### WHAT IS REQUIRED:
In the mailing list post below, what does its author say structure is about?

### GIVEN TEXT:
______
Modules and class... [ a off-topic question ?]

Lex Spoon lex at cc.gatech.edu
Thu Feb 28 15:18:19 UTC 2002


> Here are some more [deep] questions...

Deep indeed!  I've thought about them quite a lot, though, so my
conclusions aren't changed by thinking them through again.  While I
don't have time to get too deeply into this discusison, I can share what
thoughts I've already had on them.



> Does a class define a type (or not)?
> 
> What is "type"? 
> 
> How is "structure" distinguished from "behavior"?
> 
> Are they one and the same thing w.r.t. a "type" or a
> "class-specification"?


Classes might or might not define a type, depending on what kind of type
we are talking about.  (I've rewritten this sentence a few times.  It's
a big discussion -- really, a family of discussions, depending on what
you fill in for the "depending on" clause back there!)

A class does define a structure and a behavior--in fact, that's seems to
be the heart of what a class is.  Structure is about static arrangement
of data, and behavior is about dynamic happenings, but beyond that these
words seem to bend for whatever conversation is at hand.
______
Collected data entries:
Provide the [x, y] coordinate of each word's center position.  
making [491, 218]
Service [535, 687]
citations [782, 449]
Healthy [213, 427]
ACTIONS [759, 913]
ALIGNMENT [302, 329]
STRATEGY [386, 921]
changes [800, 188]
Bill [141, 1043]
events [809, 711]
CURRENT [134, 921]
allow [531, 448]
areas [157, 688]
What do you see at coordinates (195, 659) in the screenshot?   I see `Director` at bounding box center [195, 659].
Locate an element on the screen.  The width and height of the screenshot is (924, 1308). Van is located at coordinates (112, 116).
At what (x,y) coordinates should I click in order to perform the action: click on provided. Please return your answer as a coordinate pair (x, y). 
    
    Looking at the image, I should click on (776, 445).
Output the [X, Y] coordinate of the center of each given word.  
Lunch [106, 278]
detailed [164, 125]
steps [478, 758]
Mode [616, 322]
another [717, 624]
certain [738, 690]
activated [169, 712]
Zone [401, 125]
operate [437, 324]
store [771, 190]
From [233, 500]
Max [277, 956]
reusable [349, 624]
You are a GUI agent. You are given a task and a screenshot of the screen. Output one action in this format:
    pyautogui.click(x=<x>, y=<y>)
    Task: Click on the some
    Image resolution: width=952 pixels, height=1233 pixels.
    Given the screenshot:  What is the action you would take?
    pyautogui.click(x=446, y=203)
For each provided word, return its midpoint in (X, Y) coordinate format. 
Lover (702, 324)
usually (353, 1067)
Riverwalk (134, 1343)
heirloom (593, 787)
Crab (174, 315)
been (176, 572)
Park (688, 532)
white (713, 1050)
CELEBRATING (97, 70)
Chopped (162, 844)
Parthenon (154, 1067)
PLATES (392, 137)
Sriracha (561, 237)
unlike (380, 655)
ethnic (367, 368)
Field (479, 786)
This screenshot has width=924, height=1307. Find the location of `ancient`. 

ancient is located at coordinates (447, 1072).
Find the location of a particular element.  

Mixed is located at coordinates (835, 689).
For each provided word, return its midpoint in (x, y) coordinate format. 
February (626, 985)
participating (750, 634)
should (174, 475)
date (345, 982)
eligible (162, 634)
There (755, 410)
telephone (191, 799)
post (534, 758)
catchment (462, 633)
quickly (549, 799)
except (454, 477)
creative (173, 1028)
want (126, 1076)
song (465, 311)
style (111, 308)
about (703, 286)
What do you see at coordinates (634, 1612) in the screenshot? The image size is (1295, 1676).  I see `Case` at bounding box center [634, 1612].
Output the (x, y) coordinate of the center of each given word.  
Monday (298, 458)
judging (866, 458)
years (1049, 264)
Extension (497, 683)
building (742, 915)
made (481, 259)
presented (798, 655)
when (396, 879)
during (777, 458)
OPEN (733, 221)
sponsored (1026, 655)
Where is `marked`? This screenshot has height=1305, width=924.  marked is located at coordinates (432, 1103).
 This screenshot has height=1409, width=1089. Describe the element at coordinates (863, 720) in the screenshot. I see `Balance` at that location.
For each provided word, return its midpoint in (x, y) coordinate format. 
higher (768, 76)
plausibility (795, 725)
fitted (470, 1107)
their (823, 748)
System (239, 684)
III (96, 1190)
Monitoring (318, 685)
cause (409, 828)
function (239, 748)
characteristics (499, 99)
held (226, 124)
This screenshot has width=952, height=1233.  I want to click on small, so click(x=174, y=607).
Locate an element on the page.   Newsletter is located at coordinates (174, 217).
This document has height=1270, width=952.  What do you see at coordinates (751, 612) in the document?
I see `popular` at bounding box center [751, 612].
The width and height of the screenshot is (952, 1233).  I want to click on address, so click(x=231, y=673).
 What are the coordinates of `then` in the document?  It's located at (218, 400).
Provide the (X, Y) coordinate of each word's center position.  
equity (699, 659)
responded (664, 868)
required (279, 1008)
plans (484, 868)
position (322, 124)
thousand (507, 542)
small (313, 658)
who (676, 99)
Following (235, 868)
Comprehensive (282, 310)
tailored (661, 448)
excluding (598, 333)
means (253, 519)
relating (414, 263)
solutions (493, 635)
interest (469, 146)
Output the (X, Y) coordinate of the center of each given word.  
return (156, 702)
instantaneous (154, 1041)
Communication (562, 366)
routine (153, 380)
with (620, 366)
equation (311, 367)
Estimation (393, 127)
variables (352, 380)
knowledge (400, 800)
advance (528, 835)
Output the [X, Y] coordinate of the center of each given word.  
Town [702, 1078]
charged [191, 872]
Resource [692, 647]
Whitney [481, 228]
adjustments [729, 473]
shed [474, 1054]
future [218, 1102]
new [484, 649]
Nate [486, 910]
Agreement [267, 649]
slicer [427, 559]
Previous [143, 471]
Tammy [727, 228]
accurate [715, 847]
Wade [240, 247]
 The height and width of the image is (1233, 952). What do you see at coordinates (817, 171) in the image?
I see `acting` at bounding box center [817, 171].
______
### CORRECT RESPONSE:
Structure is about the static arrangement of data.